When Request-Response Still Makes Sense

Event-driven architecture isn't universally better. Some interactions genuinely require synchronous request-response:

Use Case	Why Request-Response
Authentication	User can't proceed until identity confirmed
Payment processing	Must know if charge succeeded before fulfilling order
Real-time queries	User needs data now, not eventually
Strong consistency	Transaction must complete atomically

The key question: Does the caller need to wait for the result?

Creating a task: No. The task exists regardless of what happens downstream.
Checking account balance: Yes. The user needs the answer immediately.
Completing a purchase: Yes. The user needs to know if it worked.
Sending notifications about a purchase: No. The purchase is complete; notifications are side effects.

Reflect on Your Skill

You built a kafka-events skill in Chapter 1. Test and improve it based on what you learned.

Test Your Skill

text

Using my kafka-events skill, analyze this scenario:
A Task API calls three services directly (Notification, Audit, Reminder).
Each call takes 500ms. What coupling problems exist?
Does my skill identify temporal, availability, and behavioral coupling?

Identify Gaps

Ask yourself:

Did my skill explain the three types of coupling from this lesson?
Did it distinguish between events (immutable facts) and commands (requests)?

Improve Your Skill

If you found gaps:

text

My kafka-events skill is missing coverage of coupling types (temporal, availability, behavioral).
Update it to include when each coupling type appears and how events solve them.

Try With AI

Open your AI companion (Claude, ChatGPT, Gemini) and explore these scenarios.

Prompt 1: Analyze Your Architecture

text

I'm building a system where [describe your system, e.g., "an e-commerce platform where placing an order triggers inventory updates, payment processing, shipping label creation, and customer notifications"].

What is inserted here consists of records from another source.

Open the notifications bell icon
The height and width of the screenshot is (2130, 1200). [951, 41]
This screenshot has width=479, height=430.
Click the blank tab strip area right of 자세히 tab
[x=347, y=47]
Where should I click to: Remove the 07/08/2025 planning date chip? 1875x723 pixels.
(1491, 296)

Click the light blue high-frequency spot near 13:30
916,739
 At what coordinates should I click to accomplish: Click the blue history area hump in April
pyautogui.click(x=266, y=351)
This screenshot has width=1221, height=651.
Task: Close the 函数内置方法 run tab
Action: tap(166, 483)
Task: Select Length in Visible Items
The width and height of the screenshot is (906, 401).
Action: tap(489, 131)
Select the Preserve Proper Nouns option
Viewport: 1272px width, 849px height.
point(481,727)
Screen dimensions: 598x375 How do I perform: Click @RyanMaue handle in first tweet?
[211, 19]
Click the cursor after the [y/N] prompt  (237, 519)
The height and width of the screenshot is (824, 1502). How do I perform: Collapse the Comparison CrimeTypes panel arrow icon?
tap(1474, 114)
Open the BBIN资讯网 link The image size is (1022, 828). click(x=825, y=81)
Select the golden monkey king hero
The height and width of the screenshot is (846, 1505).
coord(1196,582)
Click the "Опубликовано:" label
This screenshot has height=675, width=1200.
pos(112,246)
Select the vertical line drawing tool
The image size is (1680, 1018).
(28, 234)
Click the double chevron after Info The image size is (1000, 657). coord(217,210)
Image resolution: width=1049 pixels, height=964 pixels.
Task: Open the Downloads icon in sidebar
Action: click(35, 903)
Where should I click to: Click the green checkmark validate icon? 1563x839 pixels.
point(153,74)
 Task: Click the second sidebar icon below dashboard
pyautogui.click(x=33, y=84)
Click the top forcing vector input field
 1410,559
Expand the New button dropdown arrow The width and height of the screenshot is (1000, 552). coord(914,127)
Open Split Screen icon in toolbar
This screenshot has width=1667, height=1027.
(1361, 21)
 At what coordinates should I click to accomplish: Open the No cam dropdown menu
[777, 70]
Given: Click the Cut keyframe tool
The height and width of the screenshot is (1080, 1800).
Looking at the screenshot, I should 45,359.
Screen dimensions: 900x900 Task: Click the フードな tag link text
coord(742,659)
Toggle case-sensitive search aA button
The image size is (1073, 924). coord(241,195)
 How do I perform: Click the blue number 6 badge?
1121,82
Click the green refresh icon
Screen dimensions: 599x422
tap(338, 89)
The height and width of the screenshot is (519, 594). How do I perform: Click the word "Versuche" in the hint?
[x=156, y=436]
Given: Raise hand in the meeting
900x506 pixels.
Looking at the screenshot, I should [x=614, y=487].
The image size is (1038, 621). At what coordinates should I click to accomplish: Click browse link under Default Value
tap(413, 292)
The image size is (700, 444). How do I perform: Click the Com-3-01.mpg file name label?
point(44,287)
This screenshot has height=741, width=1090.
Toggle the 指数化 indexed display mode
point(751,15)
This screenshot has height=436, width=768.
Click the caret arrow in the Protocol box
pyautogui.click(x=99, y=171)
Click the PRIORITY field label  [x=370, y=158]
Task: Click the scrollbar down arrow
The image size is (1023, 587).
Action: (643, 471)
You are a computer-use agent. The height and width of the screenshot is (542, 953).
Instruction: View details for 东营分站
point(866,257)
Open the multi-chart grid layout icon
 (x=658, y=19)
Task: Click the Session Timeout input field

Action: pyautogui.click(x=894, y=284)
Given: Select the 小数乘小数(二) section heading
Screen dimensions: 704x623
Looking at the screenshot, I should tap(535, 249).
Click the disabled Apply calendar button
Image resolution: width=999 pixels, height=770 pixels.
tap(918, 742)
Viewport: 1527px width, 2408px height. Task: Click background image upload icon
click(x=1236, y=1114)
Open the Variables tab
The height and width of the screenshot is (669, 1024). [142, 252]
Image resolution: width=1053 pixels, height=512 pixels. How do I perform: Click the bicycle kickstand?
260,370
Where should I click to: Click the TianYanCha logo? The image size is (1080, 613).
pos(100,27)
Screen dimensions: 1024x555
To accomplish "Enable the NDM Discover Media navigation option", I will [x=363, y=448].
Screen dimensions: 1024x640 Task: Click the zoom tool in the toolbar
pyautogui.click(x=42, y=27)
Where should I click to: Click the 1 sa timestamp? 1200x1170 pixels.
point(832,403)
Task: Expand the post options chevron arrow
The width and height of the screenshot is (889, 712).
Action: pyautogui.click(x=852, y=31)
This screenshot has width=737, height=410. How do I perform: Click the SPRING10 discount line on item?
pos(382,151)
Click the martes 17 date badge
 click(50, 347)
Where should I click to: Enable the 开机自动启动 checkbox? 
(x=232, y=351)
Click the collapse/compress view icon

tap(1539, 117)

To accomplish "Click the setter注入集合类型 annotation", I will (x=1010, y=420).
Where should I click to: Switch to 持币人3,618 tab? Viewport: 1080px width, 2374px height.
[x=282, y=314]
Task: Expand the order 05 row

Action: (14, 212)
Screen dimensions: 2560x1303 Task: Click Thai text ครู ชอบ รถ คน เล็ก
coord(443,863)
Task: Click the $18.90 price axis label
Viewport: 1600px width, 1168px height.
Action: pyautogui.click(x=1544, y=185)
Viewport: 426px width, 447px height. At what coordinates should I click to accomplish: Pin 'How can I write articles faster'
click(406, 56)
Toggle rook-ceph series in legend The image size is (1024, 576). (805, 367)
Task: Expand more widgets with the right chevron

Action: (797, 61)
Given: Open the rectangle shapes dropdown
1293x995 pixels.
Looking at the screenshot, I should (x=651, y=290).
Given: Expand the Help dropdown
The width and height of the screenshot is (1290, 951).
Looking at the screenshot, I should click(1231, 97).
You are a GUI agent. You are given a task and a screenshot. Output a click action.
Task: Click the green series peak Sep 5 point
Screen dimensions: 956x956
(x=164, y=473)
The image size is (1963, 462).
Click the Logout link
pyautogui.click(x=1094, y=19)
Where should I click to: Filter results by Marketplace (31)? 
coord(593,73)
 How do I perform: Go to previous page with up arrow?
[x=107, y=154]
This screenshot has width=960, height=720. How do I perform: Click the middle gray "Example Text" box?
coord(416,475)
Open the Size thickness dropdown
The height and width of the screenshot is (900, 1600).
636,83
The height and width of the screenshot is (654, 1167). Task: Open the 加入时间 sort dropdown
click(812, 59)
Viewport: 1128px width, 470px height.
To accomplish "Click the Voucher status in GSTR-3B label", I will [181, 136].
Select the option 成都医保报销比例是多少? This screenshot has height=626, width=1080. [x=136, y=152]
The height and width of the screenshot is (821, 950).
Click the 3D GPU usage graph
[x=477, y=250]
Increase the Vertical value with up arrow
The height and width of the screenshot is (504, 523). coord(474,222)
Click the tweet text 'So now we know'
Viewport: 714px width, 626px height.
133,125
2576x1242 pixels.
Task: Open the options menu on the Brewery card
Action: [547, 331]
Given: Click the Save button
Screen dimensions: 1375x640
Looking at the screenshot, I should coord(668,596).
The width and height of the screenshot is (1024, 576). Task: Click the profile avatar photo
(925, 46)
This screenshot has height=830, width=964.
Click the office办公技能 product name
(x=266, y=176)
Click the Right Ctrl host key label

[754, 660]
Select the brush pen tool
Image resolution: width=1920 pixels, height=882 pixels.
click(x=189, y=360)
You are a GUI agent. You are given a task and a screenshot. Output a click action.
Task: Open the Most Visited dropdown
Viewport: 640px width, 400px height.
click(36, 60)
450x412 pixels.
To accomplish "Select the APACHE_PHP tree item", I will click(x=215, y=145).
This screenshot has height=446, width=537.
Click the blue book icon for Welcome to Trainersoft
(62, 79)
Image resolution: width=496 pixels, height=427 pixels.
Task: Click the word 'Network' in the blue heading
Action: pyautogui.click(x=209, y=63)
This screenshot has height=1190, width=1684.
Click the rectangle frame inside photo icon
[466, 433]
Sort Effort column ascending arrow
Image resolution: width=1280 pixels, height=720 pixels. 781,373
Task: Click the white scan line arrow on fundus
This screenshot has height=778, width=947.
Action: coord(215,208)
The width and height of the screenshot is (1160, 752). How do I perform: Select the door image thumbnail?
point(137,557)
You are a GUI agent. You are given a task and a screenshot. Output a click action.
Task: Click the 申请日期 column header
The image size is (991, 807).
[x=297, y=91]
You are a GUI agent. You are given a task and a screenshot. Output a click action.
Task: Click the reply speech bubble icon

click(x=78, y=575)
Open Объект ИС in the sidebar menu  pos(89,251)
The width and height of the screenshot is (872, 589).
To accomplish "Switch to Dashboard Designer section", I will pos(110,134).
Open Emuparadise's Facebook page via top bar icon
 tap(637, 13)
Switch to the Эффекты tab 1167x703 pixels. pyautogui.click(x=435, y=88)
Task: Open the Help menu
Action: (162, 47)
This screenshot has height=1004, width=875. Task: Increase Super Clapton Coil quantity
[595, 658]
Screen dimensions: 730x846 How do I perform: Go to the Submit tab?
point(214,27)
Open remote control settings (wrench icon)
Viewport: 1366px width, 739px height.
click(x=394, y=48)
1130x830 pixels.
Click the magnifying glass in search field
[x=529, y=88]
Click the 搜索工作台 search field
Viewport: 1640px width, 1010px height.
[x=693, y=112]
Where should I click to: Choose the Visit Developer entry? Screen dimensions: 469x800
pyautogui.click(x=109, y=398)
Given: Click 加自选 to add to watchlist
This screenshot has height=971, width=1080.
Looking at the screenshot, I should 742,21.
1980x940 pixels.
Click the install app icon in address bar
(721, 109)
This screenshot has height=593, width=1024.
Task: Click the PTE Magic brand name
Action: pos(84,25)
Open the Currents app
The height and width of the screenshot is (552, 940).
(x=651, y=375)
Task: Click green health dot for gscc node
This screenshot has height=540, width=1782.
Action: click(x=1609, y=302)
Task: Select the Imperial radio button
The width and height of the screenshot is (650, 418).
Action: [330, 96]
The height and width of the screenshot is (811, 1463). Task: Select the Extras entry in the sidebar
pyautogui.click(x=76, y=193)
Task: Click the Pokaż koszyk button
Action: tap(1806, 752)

Help me identify which of these interactions have coupling problems:
- Which have temporal coupling? (both must be up simultaneously)
- Which have availability coupling? (one service failure breaks everything)
- Which have behavioral coupling? (one service knows too much about another)

For each coupling you find, ask me: "Does the caller actually need to wait for this result?"

What you're learning: Applying the three coupling types to your own domain. The AI helps you see your architecture through the lens of coupling analysis.

Prompt 2: Design an Event

text

Take this synchronous call from my system:
[Describe a call, e.g., "After a user places an order, the Order Service calls the Inventory Service to reduce stock quantities"]

Help me redesign this as an event. What fact happened that could be published?
What would consumers need to know?
Challenge me: is this truly a case where event-driven is better, or do I actually need the synchronous response?

What you're learning: Converting request-response patterns to events. The AI pushes back when event-driven might not be the right choice, helping you develop judgment about when to apply each pattern.

Prompt 3: Calculate Availability Impact

text

I have a request-response chain with these services:
- Service A: 99.9% availability
- Service B: 99.5% availability
- Service C: 99.9% availability

Calculate the combined availability. Then help me reason about:
if I move Services B and C to consume events asynchronously, what becomes Service A's effective availability?
What's the business case for making this architectural change?

What you're learning: Quantifying the business impact of coupling. Availability calculations make abstract coupling problems concrete, helping you justify architectural decisions.

Safety Note

As you explore event-driven patterns with AI, remember that architecture decisions have trade-offs. Event-driven systems solve coupling problems but introduce complexity around eventual consistency, event ordering, and debugging. Always validate AI suggestions against your specific business requirements and constraints.